What to produce: Please put every line of the material below into a Markdown table with the columns "Row" and "Line," numbering each row and omitting blank lines.

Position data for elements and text
◇ ◇ ◇ ◇

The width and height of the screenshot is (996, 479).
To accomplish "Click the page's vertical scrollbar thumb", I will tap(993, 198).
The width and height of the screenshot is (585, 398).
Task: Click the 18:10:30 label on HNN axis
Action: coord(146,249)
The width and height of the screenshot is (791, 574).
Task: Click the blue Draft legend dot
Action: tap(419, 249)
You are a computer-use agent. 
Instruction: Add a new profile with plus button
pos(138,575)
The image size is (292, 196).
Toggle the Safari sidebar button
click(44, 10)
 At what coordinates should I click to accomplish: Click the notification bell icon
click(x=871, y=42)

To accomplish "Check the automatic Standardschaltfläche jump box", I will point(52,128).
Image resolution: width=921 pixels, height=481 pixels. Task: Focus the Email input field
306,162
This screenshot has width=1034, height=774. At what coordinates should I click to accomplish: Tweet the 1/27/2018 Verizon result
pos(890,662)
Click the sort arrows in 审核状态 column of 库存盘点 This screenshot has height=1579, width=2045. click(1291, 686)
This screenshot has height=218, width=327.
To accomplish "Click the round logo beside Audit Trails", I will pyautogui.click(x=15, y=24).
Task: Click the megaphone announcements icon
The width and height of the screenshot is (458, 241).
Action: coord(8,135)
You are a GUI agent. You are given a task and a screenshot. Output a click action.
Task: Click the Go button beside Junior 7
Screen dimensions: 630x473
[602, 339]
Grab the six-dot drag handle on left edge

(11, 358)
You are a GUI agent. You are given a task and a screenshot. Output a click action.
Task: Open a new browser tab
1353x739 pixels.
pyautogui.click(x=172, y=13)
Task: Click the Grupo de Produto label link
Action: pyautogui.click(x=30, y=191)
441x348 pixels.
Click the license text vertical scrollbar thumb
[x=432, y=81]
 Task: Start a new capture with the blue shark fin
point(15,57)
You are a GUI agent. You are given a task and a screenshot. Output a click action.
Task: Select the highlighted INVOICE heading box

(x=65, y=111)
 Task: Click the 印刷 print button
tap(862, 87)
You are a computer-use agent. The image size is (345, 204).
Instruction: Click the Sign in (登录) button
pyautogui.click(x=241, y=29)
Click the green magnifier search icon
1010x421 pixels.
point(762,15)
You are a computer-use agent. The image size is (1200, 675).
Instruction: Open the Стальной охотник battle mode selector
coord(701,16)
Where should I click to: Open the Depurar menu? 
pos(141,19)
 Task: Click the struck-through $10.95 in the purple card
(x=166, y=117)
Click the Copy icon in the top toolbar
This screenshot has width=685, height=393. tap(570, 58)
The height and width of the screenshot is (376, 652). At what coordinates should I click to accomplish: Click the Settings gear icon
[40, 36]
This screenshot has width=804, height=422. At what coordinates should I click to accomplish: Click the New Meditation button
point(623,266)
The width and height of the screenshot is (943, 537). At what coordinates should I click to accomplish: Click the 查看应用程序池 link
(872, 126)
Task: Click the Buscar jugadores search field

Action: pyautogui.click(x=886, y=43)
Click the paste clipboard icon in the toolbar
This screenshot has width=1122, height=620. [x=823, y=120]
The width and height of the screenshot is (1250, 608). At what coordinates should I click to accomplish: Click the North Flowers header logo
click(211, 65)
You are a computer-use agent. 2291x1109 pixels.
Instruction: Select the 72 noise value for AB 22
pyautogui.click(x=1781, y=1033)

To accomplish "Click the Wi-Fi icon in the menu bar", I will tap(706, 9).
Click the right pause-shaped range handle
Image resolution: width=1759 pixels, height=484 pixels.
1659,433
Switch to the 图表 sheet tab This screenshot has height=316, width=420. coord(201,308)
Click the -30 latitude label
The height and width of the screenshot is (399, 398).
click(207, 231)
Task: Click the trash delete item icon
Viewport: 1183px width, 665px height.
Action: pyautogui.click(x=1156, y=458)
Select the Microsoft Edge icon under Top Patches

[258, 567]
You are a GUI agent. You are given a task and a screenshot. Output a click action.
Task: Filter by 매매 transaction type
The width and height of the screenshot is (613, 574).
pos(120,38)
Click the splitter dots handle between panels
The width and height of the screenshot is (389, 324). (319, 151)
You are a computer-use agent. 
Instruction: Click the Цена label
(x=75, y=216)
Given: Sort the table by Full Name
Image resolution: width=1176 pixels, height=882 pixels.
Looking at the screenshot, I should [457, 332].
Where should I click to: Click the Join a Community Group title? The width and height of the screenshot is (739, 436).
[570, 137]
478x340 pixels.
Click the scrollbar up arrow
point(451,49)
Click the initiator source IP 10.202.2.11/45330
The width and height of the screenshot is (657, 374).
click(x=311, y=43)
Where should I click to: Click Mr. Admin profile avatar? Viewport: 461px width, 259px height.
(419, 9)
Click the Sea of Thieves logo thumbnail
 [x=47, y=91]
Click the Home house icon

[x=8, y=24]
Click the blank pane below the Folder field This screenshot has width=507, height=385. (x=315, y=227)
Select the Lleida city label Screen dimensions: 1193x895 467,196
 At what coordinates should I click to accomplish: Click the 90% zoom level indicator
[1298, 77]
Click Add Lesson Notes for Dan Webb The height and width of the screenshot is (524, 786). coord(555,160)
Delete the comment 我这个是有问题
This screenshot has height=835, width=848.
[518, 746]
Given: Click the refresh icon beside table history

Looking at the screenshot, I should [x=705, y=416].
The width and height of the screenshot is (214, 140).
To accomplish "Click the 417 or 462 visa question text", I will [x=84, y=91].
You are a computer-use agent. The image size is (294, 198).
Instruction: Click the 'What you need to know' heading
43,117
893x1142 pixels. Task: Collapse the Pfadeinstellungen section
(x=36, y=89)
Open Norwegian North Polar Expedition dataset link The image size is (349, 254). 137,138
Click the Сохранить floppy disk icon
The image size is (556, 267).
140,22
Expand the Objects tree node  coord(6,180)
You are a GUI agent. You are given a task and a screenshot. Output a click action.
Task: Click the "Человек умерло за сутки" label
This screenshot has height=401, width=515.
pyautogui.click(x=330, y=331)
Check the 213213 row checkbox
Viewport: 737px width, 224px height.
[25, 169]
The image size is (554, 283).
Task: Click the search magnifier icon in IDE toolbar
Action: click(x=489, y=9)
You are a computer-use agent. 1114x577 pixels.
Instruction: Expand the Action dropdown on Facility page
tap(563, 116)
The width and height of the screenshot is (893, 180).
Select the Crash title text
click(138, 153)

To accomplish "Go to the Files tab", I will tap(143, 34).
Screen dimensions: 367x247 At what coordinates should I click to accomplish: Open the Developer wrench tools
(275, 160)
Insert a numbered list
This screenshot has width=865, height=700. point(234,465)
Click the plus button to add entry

◇ ◇ ◇ ◇

Result:
| Row | Line |
|---|---|
| 1 | The width and height of the screenshot is (996, 479). |
| 2 | To accomplish "Click the page's vertical scrollbar thumb", I will tap(993, 198). |
| 3 | The width and height of the screenshot is (585, 398). |
| 4 | Task: Click the 18:10:30 label on HNN axis |
| 5 | Action: coord(146,249) |
| 6 | The width and height of the screenshot is (791, 574). |
| 7 | Task: Click the blue Draft legend dot |
| 8 | Action: tap(419, 249) |
| 9 | You are a computer-use agent.  |
| 10 | Instruction: Add a new profile with plus button |
| 11 | pos(138,575) |
| 12 | The image size is (292, 196). |
| 13 | Toggle the Safari sidebar button |
| 14 | click(44, 10) |
| 15 |  At what coordinates should I click to accomplish: Click the notification bell icon |
| 16 | click(x=871, y=42) |
| 17 | To accomplish "Check the automatic Standardschaltfläche jump box", I will point(52,128). |
| 18 | Image resolution: width=921 pixels, height=481 pixels. Task: Focus the Email input field |
| 19 | 306,162 |
| 20 | This screenshot has width=1034, height=774. At what coordinates should I click to accomplish: Tweet the 1/27/2018 Verizon result |
| 21 | pos(890,662) |
| 22 | Click the sort arrows in 审核状态 column of 库存盘点 This screenshot has height=1579, width=2045. click(1291, 686) |
| 23 | This screenshot has height=218, width=327. |
| 24 | To accomplish "Click the round logo beside Audit Trails", I will pyautogui.click(x=15, y=24). |
| 25 | Task: Click the megaphone announcements icon |
| 26 | The width and height of the screenshot is (458, 241). |
| 27 | Action: coord(8,135) |
| 28 | You are a GUI agent. You are given a task and a screenshot. Output a click action. |
| 29 | Task: Click the Go button beside Junior 7 |
| 30 | Screen dimensions: 630x473 |
| 31 | [602, 339] |
| 32 | Grab the six-dot drag handle on left edge |
| 33 | (11, 358) |
| 34 | You are a GUI agent. You are given a task and a screenshot. Output a click action. |
| 35 | Task: Open a new browser tab |
| 36 | 1353x739 pixels. |
| 37 | pyautogui.click(x=172, y=13) |
| 38 | Task: Click the Grupo de Produto label link |
| 39 | Action: pyautogui.click(x=30, y=191) |
| 40 | 441x348 pixels. |
| 41 | Click the license text vertical scrollbar thumb |
| 42 | [x=432, y=81] |
| 43 |  Task: Start a new capture with the blue shark fin |
| 44 | point(15,57) |
| 45 | You are a GUI agent. You are given a task and a screenshot. Output a click action. |
| 46 | Task: Select the highlighted INVOICE heading box |
| 47 | (x=65, y=111) |
| 48 |  Task: Click the 印刷 print button |
| 49 | tap(862, 87) |
| 50 | You are a computer-use agent. The image size is (345, 204). |
| 51 | Instruction: Click the Sign in (登录) button |
| 52 | pyautogui.click(x=241, y=29) |
| 53 | Click the green magnifier search icon |
| 54 | 1010x421 pixels. |
| 55 | point(762,15) |
| 56 | You are a computer-use agent. The image size is (1200, 675). |
| 57 | Instruction: Open the Стальной охотник battle mode selector |
| 58 | coord(701,16) |
| 59 | Where should I click to: Open the Depurar menu?  |
| 60 | pos(141,19) |
| 61 |  Task: Click the struck-through $10.95 in the purple card |
| 62 | (x=166, y=117) |
| 63 | Click the Copy icon in the top toolbar |
| 64 | This screenshot has width=685, height=393. tap(570, 58) |
| 65 | The height and width of the screenshot is (376, 652). At what coordinates should I click to accomplish: Click the Settings gear icon |
| 66 | [40, 36] |
| 67 | This screenshot has width=804, height=422. At what coordinates should I click to accomplish: Click the New Meditation button |
| 68 | point(623,266) |
| 69 | The width and height of the screenshot is (943, 537). At what coordinates should I click to accomplish: Click the 查看应用程序池 link |
| 70 | (872, 126) |
| 71 | Task: Click the Buscar jugadores search field |
| 72 | Action: pyautogui.click(x=886, y=43) |
| 73 | Click the paste clipboard icon in the toolbar |
| 74 | This screenshot has width=1122, height=620. [x=823, y=120] |
| 75 | The width and height of the screenshot is (1250, 608). At what coordinates should I click to accomplish: Click the North Flowers header logo |
| 76 | click(211, 65) |
| 77 | You are a computer-use agent. 2291x1109 pixels. |
| 78 | Instruction: Select the 72 noise value for AB 22 |
| 79 | pyautogui.click(x=1781, y=1033) |
| 80 | To accomplish "Click the Wi-Fi icon in the menu bar", I will tap(706, 9). |
| 81 | Click the right pause-shaped range handle |
| 82 | Image resolution: width=1759 pixels, height=484 pixels. |
| 83 | 1659,433 |
| 84 | Switch to the 图表 sheet tab This screenshot has height=316, width=420. coord(201,308) |
| 85 | Click the -30 latitude label |
| 86 | The height and width of the screenshot is (399, 398). |
| 87 | click(207, 231) |
| 88 | Task: Click the trash delete item icon |
| 89 | Viewport: 1183px width, 665px height. |
| 90 | Action: pyautogui.click(x=1156, y=458) |
| 91 | Select the Microsoft Edge icon under Top Patches |
| 92 | [258, 567] |
| 93 | You are a GUI agent. You are given a task and a screenshot. Output a click action. |
| 94 | Task: Filter by 매매 transaction type |
| 95 | The width and height of the screenshot is (613, 574). |
| 96 | pos(120,38) |
| 97 | Click the splitter dots handle between panels |
| 98 | The width and height of the screenshot is (389, 324). (319, 151) |
| 99 | You are a computer-use agent.  |
| 100 | Instruction: Click the Цена label |
| 101 | (x=75, y=216) |
| 102 | Given: Sort the table by Full Name |
| 103 | Image resolution: width=1176 pixels, height=882 pixels. |
| 104 | Looking at the screenshot, I should [457, 332]. |
| 105 | Where should I click to: Click the Join a Community Group title? The width and height of the screenshot is (739, 436). |
| 106 | [570, 137] |
| 107 | 478x340 pixels. |
| 108 | Click the scrollbar up arrow |
| 109 | point(451,49) |
| 110 | Click the initiator source IP 10.202.2.11/45330 |
| 111 | The width and height of the screenshot is (657, 374). |
| 112 | click(x=311, y=43) |
| 113 | Where should I click to: Click Mr. Admin profile avatar? Viewport: 461px width, 259px height. |
| 114 | (419, 9) |
| 115 | Click the Sea of Thieves logo thumbnail |
| 116 |  [x=47, y=91] |
| 117 | Click the Home house icon |
| 118 | [x=8, y=24] |
| 119 | Click the blank pane below the Folder field This screenshot has width=507, height=385. (x=315, y=227) |
| 120 | Select the Lleida city label Screen dimensions: 1193x895 467,196 |
| 121 |  At what coordinates should I click to accomplish: Click the 90% zoom level indicator |
| 122 | [1298, 77] |
| 123 | Click Add Lesson Notes for Dan Webb The height and width of the screenshot is (524, 786). coord(555,160) |
| 124 | Delete the comment 我这个是有问题 |
| 125 | This screenshot has height=835, width=848. |
| 126 | [518, 746] |
| 127 | Given: Click the refresh icon beside table history |
| 128 | Looking at the screenshot, I should [x=705, y=416]. |
| 129 | The width and height of the screenshot is (214, 140). |
| 130 | To accomplish "Click the 417 or 462 visa question text", I will [x=84, y=91]. |
| 131 | You are a computer-use agent. The image size is (294, 198). |
| 132 | Instruction: Click the 'What you need to know' heading |
| 133 | 43,117 |
| 134 | 893x1142 pixels. Task: Collapse the Pfadeinstellungen section |
| 135 | (x=36, y=89) |
| 136 | Open Norwegian North Polar Expedition dataset link The image size is (349, 254). 137,138 |
| 137 | Click the Сохранить floppy disk icon |
| 138 | The image size is (556, 267). |
| 139 | 140,22 |
| 140 | Expand the Objects tree node  coord(6,180) |
| 141 | You are a GUI agent. You are given a task and a screenshot. Output a click action. |
| 142 | Task: Click the "Человек умерло за сутки" label |
| 143 | This screenshot has height=401, width=515. |
| 144 | pyautogui.click(x=330, y=331) |
| 145 | Check the 213213 row checkbox |
| 146 | Viewport: 737px width, 224px height. |
| 147 | [25, 169] |
| 148 | The image size is (554, 283). |
| 149 | Task: Click the search magnifier icon in IDE toolbar |
| 150 | Action: click(x=489, y=9) |
| 151 | You are a computer-use agent. 1114x577 pixels. |
| 152 | Instruction: Expand the Action dropdown on Facility page |
| 153 | tap(563, 116) |
| 154 | The width and height of the screenshot is (893, 180). |
| 155 | Select the Crash title text |
| 156 | click(138, 153) |
| 157 | To accomplish "Go to the Files tab", I will tap(143, 34). |
| 158 | Screen dimensions: 367x247 At what coordinates should I click to accomplish: Open the Developer wrench tools |
| 159 | (275, 160) |
| 160 | Insert a numbered list |
| 161 | This screenshot has width=865, height=700. point(234,465) |
| 162 | Click the plus button to add entry |